Make sure you think your decision through. If you decide to give up your car but then you change your mind, you're going to have hard time buying it back at auction.

"There's really no need to give the car to the salvage yard and have the insured go through [the auction] process when we can just turn it over to the insured directly," says Mike Treviρo, a spokesperson for USAA. However, you may not be so lucky with your company. Sharon Frazier, a spokesperson for State Farm, the nation's largest automobile insurer, says that the company looks at each situation on a case-by-case basis. If your car is a newer model and its parts would fetch a lot on the auction block, your auto insurance company may decide to send it to salvage despite your protests.

License to buy

In most states, your car is gone for good once it goes to auction. Regulations vary, but in many places you won't even be able to attend the auction without a special license for auto salvagers or auto dealers. It's good to call the auction house beforehand to see if you will need a license in order to bid on your car.

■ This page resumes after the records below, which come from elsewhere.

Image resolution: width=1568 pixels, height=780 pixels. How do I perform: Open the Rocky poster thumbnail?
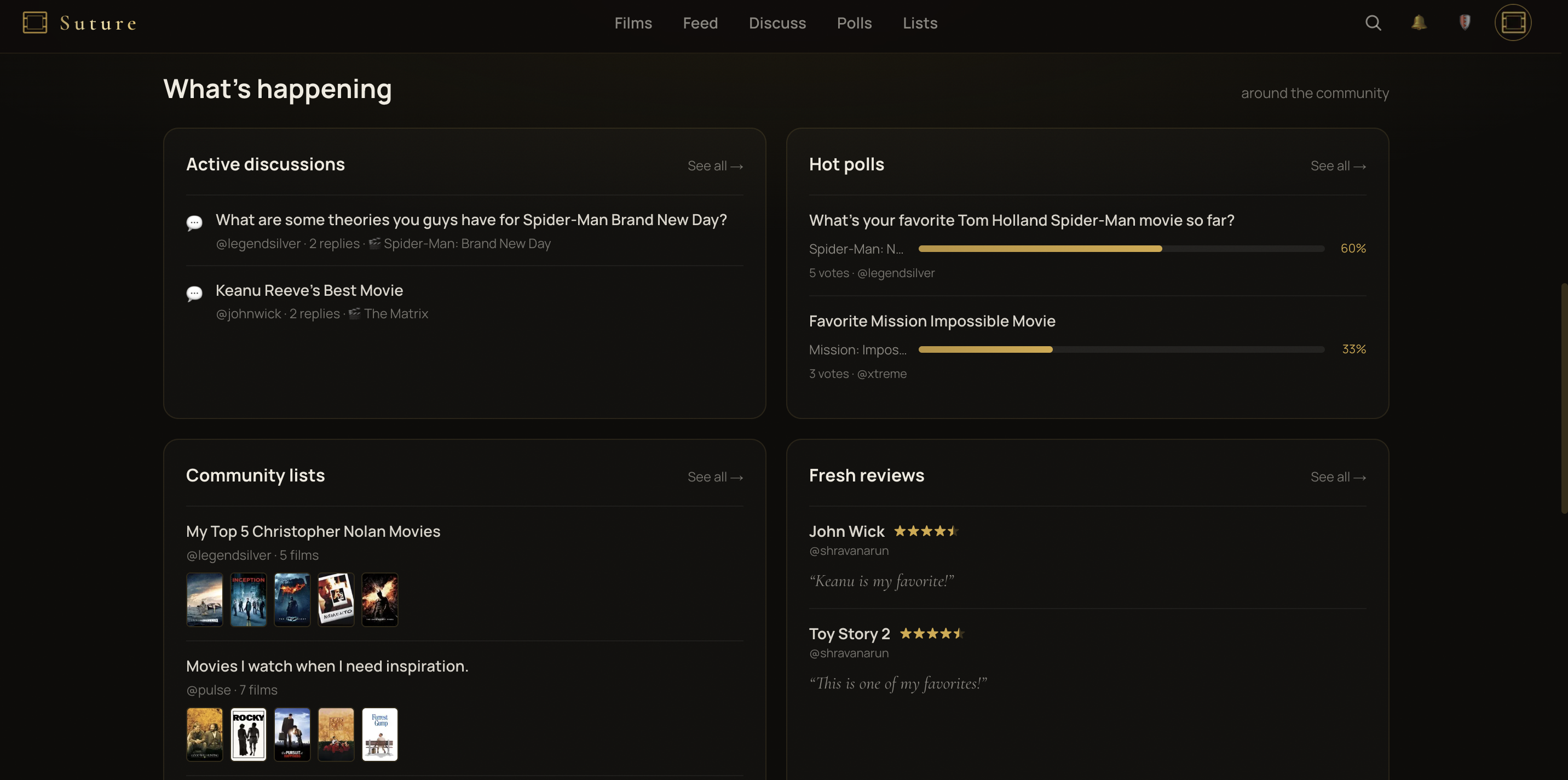(x=249, y=734)
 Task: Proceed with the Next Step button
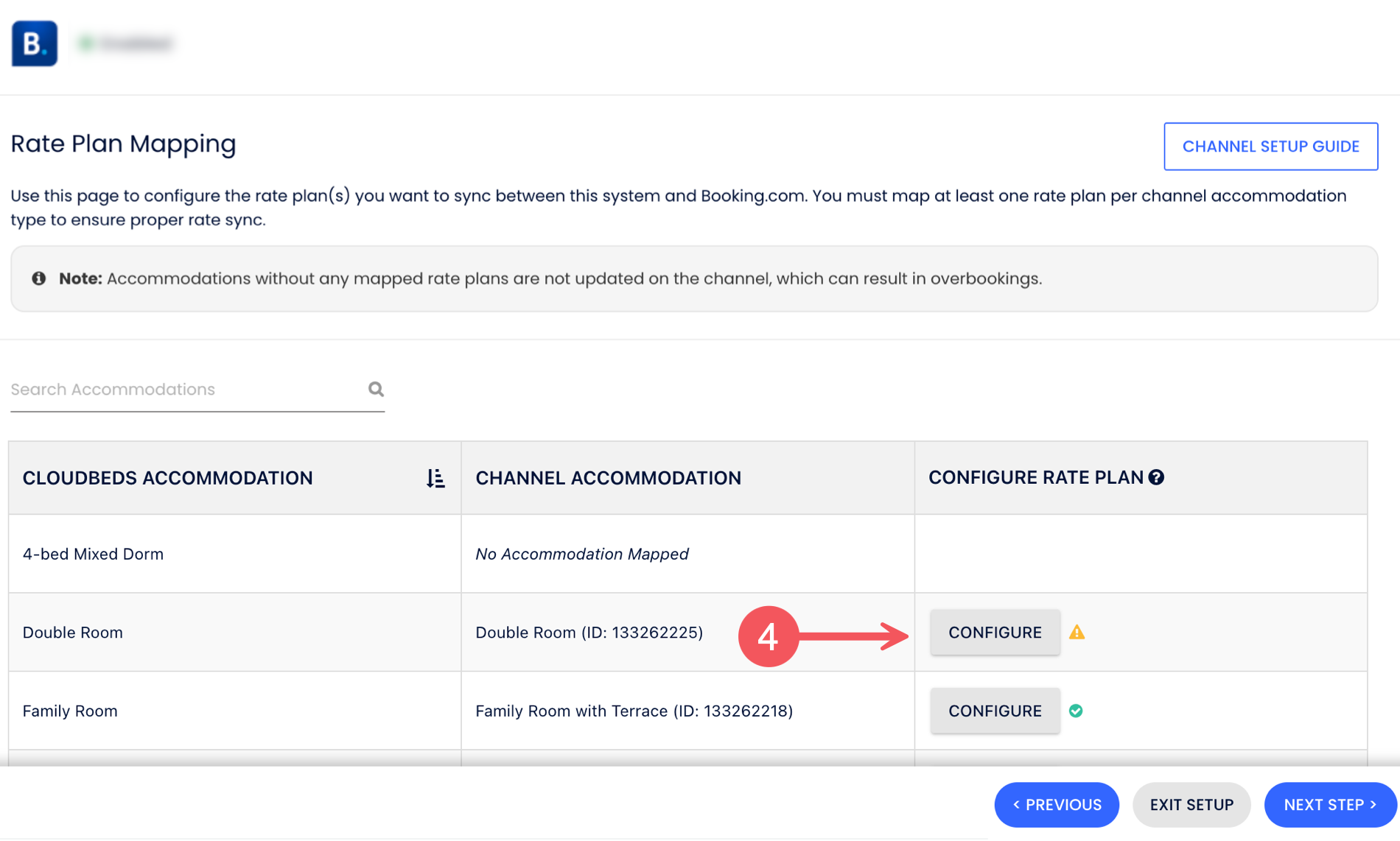(x=1330, y=805)
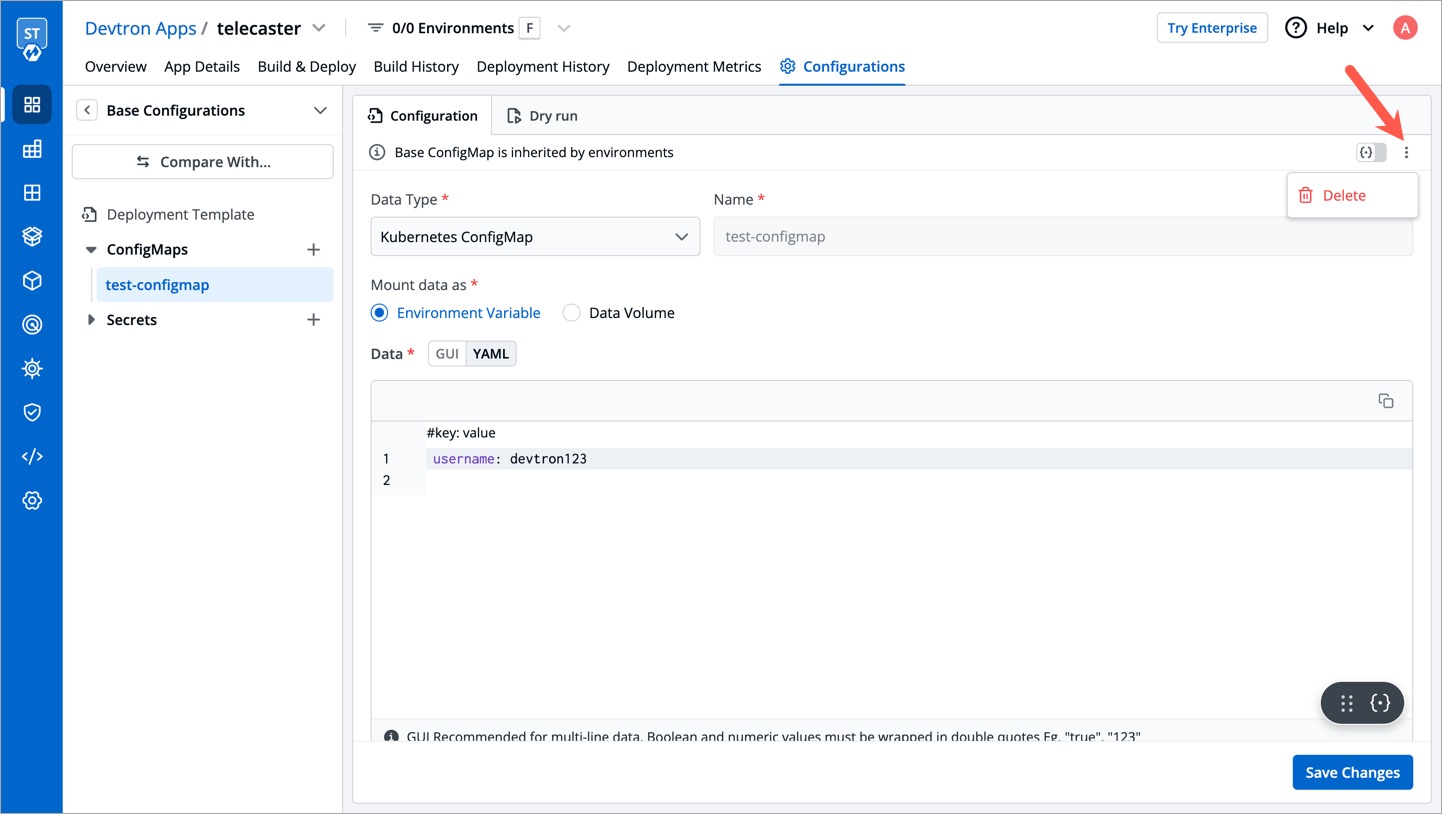This screenshot has width=1442, height=814.
Task: Expand the Base Configurations dropdown chevron
Action: click(320, 111)
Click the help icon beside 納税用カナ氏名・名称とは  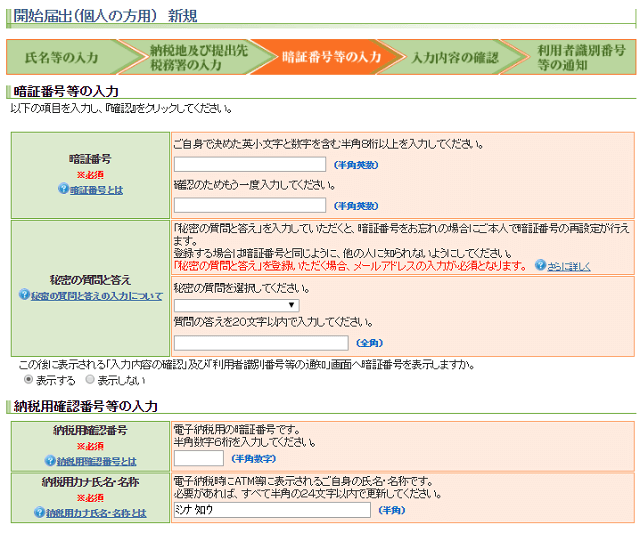(x=39, y=512)
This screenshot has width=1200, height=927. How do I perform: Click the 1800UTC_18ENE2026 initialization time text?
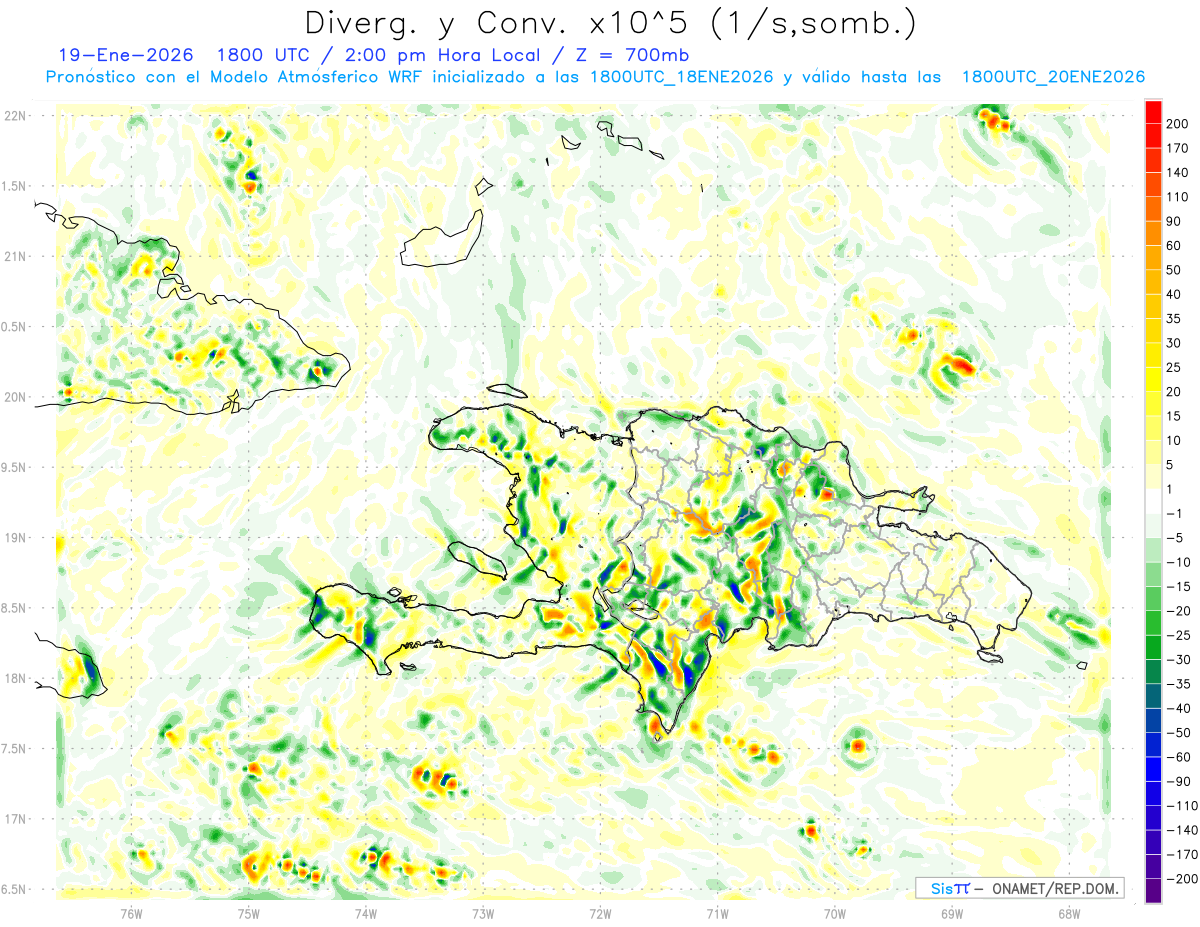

If you do get your car back from your insurer, you'll be left with a badly damaged car and only a fraction of the money needed to repair it. "You could do it that way but you've got to be realistic," says Hunter. If the car is really beyond repair, you'll be left with a carcass of a car and a check that's not quite enough to buy you a new one.

If the car is repairable, make sure you have all the necessary work done. Insurers can refuse to completely cover a car that's been totalled if it hasn't passed a department of motor vehicle inspection — often a necessary step in getting your car back on the road. As long as it passes DMV inspection, however, you should have no problem buying liability insurance. Physical damage coverage — comprehensive and collision insurance — is a different story. Some insurers won't sell you physical damage coverage if you're driving a previously totalled car. (For more about the inspection process, turn to Inside the insurance auto-auction pipeline.)

David Smolensky of the National Association of Independent Insurers offers this sage advice: "Move on. The car's been totalled."

The price is wrong

Hunter says the majority of the complaints he hears are not from people who want their old, crashed cars back, but from people whose insurance companies didn't give them enough money to buy a similar car. "If I had a five-year-old Toyota Cressida, I have a right to get a five-year-old Toyota Cressida with comparable miles and comparable options," Hunter explains. However, your insurance company's estimate of what that comparable car will cost may differ from the realities of the marketplace.

If you don't agree with your insurer's estimate of your car's actual cash value, you can choose to bring in an independent appraiser — probably at your own expense. "It could be that two or three appraisers are brought in," says Frazier of State Farm. "If one appraiser is $2,000 apart from the other, you'll need another one to come in to settle the matter."

Bring in the lawyers

If negotiating with the insurance company brings no results, you do have two more options: arbitration and litigation. Arbitration is a process for settling complaints that's less of a hassle than actual litigation. It can be binding or nonbinding; with nonbinding arbitration, you can still take the matter to court if you're not satisfied.

Hunter cautions that arbitration — while less costly and time-consuming than a lawsuit — is more likely to go in favor of the insurance company. "You're always at a disadvantage when you take it to arbitration because [the insurance companies] have more practice with it," he says. Arbiters have to deal with these insurance companies all the time, so they're not likely to want to get the companies steamed, he adds. You can bring an attorney with you to arbitration, which may increase the odds of a satisfactory outcome for you.

While landing in a courtroom over a totaled-vehicle settlement isn't very likely, knowing your options is an advantage that consumer advocates continually stress: "An informed consumer is the best defense against unfair settlement practices."